For years, handmade was seen as the epitome of ‘cheap’. Handmade items were what everyone made do with when they couldn’t afford to buy something. They were subpar and a little bit awful, but that’s what they were meant to be like – an alternative, not a competitor, to conventionally produced items.
Then came the era of the internet.
Rather than being told that handmade was a bad thing, millions around the globe realized there is still a relentless appetite for handmade items. No longer did they become the preserve of the cheap and tacky; they became artisanal, desirable, their absolute unique nature seen as a benefit rather than a drawback. Who wants to have something everyone else has, anyway?
If you’re one of the millions of people who have embraced making your own… well… anything, then you’re not alone. Not only are there millions of creators just like you, but there’s also a marketplace thirsty for the handcrafted and indie alternatives to mass production. If you’ve got a crafty eye, then there’s a good chance that you can turn a profit with it, making your small business dreams come true.
If you make something that you know is good, there’s a great chance someone else is going to want to pay you for it. It might not be the beginning of a multinational business that will see you make your fortune, but it could be a small side or lifestyle business that gives your creativity an outlet it needs..
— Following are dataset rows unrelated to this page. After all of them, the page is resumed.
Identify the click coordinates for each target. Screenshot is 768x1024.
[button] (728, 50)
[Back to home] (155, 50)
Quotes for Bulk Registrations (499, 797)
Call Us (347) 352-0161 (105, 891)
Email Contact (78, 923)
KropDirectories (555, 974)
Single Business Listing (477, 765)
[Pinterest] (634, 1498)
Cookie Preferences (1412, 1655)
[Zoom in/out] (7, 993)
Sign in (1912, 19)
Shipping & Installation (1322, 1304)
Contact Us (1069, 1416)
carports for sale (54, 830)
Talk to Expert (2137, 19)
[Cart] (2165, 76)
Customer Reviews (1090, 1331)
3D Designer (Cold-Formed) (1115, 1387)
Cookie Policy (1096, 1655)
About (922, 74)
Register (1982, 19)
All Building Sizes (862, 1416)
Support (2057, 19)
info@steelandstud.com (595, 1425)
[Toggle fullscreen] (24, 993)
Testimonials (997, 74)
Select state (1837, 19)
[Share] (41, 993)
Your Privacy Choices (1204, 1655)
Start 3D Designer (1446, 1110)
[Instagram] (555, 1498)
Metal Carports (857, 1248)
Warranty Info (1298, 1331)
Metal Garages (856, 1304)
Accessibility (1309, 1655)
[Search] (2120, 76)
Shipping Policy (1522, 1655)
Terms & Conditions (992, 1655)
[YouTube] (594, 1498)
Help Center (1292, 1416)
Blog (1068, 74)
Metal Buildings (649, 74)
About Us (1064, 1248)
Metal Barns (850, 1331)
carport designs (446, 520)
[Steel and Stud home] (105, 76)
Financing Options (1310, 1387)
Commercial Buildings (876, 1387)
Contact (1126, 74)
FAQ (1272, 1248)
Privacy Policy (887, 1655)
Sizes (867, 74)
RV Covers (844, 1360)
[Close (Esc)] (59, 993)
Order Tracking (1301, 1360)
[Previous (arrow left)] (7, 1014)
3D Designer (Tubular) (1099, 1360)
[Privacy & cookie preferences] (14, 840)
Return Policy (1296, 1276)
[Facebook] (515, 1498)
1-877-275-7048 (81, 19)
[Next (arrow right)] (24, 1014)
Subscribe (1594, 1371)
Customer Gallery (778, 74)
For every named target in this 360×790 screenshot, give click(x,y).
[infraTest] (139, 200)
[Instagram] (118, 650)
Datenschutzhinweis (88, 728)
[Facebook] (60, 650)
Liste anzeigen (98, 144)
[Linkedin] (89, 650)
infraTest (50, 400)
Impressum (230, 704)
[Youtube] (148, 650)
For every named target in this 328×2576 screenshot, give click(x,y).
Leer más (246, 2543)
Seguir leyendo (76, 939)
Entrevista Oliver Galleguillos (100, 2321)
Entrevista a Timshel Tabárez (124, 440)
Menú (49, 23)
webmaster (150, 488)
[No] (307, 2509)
Unique or small-produced items are more popular than they have ever been, encouraged by sites such as Etsy and eBay. Consumers don’t just want something everyone else has; they want something different, something personal, something they could never find in a conventional store.
Obviously, the aforementioned two sites are a great option for selling your handmade wares – but they’re far from the only option. Before you start troubling yourself with photographs and listing fees, you might want to try a small craft fair. They’re easy to attend, for one thing; a few items to sell, a cash box, printing stickers to display the prices – it doesn’t need to be complicated. Go along and see what sells, giving you an area to focus on when it comes to marketing online.
There’s never a bad time to launch a handmade business, but there is one period of the year when it might be even more beneficial: fall. If you begin your endeavors in the fall, then you have time to build up a customer base and reputation before the lucrative Christmas rush begins. Handmade gifts are becoming more and more popular as Christmas gifts, as people seek out something truly different for their loved ones.
Well – why not you? If you think what you produce isn’t good enough or that you can’t make a go of it, then you’re defeating yourself before you even begin. Given the low investment costs and the ability to start small, isn’t it worth trying the idea just to see if you can make it fly?